Top of PROVIDED RECORDS

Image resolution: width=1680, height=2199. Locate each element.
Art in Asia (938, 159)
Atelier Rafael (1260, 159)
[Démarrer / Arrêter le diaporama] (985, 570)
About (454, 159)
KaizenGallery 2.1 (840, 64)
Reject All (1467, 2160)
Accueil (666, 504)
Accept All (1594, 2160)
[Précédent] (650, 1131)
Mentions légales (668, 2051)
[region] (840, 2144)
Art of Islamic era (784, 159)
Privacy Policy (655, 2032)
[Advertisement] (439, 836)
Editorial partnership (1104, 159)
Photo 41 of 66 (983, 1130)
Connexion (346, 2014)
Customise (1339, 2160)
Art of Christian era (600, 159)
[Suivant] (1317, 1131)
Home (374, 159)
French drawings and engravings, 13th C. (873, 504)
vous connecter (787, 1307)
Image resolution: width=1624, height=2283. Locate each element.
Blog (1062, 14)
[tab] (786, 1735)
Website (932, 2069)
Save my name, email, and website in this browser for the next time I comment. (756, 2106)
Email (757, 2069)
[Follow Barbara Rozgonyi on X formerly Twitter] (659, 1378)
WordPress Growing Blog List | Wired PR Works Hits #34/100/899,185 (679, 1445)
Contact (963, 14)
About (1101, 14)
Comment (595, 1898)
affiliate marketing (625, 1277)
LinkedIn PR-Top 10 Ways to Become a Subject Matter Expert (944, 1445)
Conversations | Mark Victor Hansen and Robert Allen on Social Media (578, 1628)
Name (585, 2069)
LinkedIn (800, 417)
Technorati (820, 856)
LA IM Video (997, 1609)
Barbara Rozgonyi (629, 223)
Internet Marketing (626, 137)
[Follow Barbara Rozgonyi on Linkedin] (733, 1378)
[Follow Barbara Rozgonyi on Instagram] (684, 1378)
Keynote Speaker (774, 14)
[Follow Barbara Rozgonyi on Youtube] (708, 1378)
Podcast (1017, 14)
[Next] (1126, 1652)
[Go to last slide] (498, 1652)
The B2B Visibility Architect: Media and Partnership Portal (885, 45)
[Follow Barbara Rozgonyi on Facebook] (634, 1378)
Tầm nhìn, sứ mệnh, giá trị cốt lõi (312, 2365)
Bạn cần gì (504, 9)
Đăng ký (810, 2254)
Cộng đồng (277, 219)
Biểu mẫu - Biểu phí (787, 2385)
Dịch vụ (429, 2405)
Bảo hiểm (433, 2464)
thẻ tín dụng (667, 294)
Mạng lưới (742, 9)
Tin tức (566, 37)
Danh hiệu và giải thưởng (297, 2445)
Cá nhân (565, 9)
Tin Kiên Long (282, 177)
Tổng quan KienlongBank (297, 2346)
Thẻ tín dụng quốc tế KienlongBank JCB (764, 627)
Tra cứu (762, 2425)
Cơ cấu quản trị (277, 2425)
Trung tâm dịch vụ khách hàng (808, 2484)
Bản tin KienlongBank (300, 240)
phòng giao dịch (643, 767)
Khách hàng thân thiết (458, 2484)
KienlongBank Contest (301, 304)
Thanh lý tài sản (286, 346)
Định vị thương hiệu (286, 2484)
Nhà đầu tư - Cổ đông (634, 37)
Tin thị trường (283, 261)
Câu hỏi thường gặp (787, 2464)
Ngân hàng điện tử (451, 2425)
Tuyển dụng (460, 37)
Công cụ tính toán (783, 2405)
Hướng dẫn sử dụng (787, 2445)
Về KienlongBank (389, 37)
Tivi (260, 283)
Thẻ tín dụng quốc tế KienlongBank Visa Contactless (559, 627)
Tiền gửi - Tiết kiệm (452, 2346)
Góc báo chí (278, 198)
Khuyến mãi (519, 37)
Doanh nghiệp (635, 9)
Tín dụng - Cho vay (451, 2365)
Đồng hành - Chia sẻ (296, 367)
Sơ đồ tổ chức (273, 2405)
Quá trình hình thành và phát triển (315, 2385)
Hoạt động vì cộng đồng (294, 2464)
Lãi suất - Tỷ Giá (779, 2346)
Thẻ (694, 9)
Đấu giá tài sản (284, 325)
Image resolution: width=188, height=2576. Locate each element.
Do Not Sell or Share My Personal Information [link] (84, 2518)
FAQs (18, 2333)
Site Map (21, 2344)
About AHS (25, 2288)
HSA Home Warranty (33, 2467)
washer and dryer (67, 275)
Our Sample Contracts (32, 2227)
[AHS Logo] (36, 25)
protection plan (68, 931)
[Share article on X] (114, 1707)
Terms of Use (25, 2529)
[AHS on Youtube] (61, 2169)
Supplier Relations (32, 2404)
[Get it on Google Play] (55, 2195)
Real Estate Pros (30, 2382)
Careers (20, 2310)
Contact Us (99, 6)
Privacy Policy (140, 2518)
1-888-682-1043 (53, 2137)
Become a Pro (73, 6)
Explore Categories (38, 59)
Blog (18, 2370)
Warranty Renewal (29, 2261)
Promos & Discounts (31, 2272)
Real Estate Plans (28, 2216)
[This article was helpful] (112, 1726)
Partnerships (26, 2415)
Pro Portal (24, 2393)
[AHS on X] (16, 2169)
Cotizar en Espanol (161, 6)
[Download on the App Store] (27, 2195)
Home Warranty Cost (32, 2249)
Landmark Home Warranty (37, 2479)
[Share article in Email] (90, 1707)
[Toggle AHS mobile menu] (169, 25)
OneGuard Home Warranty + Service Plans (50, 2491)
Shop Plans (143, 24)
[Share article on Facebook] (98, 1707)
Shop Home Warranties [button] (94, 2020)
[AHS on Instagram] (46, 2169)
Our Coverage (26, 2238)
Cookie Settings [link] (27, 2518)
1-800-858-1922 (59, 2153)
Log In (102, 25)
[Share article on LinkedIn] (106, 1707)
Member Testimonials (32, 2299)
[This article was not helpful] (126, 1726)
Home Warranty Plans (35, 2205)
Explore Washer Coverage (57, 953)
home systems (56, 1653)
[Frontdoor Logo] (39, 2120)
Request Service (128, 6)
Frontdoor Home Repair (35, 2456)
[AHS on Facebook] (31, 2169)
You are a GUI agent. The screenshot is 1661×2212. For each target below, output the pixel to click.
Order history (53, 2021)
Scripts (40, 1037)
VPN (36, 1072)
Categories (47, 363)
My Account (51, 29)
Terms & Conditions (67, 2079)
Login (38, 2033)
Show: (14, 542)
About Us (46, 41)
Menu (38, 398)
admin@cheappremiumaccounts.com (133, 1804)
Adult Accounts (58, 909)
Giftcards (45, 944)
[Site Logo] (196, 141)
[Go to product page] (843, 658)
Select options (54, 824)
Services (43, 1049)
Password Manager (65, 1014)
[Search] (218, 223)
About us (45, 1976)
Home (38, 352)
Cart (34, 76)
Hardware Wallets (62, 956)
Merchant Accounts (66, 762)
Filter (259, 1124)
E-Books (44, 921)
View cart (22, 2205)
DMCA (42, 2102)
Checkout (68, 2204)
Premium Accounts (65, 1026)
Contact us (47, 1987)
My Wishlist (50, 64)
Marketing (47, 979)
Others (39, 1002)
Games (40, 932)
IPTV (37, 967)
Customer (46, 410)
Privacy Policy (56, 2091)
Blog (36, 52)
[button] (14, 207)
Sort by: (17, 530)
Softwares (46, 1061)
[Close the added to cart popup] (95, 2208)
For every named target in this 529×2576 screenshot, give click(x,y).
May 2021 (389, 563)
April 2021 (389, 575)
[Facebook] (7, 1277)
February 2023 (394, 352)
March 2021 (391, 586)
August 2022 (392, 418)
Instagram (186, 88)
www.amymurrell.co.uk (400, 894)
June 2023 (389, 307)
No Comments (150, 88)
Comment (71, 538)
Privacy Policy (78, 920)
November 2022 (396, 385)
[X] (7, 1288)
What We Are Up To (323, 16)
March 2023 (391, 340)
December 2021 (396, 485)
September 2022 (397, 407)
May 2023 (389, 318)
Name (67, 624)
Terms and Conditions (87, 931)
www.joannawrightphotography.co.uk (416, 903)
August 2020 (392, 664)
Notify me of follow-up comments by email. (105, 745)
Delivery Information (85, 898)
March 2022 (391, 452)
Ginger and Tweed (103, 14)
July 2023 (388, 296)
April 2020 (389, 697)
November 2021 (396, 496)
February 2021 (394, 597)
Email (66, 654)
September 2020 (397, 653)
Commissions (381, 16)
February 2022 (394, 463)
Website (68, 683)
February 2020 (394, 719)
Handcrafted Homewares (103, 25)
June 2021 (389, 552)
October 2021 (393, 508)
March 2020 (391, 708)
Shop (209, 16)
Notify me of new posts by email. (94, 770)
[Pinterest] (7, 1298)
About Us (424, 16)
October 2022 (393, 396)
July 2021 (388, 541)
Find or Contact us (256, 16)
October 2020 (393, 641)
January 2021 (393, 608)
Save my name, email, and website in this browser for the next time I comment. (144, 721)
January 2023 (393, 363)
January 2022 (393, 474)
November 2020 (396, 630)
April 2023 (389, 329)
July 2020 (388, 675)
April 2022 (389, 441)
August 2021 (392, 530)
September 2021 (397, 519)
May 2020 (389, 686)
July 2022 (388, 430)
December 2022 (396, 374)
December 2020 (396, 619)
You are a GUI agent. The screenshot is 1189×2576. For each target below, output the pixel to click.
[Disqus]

Bottom of PROVIDED RECORDS

* **WORK TO BE COMPLETED**: Please copy, exactly and with nothing else, the lines above beginning at the line that has "Lãi suất - Tỷ Giá (779, 2346)" and ending with the line that has "Shop Plans (143, 24)".

* **SOLUTION FOR THIS PROBLEM**:
Lãi suất - Tỷ Giá (779, 2346)
Thẻ (694, 9)
Đấu giá tài sản (284, 325)
Image resolution: width=188, height=2576. Locate each element.
Do Not Sell or Share My Personal Information [link] (84, 2518)
FAQs (18, 2333)
Site Map (21, 2344)
About AHS (25, 2288)
HSA Home Warranty (33, 2467)
washer and dryer (67, 275)
Our Sample Contracts (32, 2227)
[AHS Logo] (36, 25)
protection plan (68, 931)
[Share article on X] (114, 1707)
Terms of Use (25, 2529)
[AHS on Youtube] (61, 2169)
Supplier Relations (32, 2404)
[Get it on Google Play] (55, 2195)
Real Estate Pros (30, 2382)
Careers (20, 2310)
Contact Us (99, 6)
Privacy Policy (140, 2518)
1-888-682-1043 (53, 2137)
Become a Pro (73, 6)
Explore Categories (38, 59)
Blog (18, 2370)
Warranty Renewal (29, 2261)
Promos & Discounts (31, 2272)
Real Estate Plans (28, 2216)
[This article was helpful] (112, 1726)
Partnerships (26, 2415)
Pro Portal (24, 2393)
[AHS on X] (16, 2169)
Cotizar en Espanol (161, 6)
[Download on the App Store] (27, 2195)
Home Warranty Cost (32, 2249)
Landmark Home Warranty (37, 2479)
[Share article in Email] (90, 1707)
[Toggle AHS mobile menu] (169, 25)
OneGuard Home Warranty + Service Plans (50, 2491)
Shop Plans (143, 24)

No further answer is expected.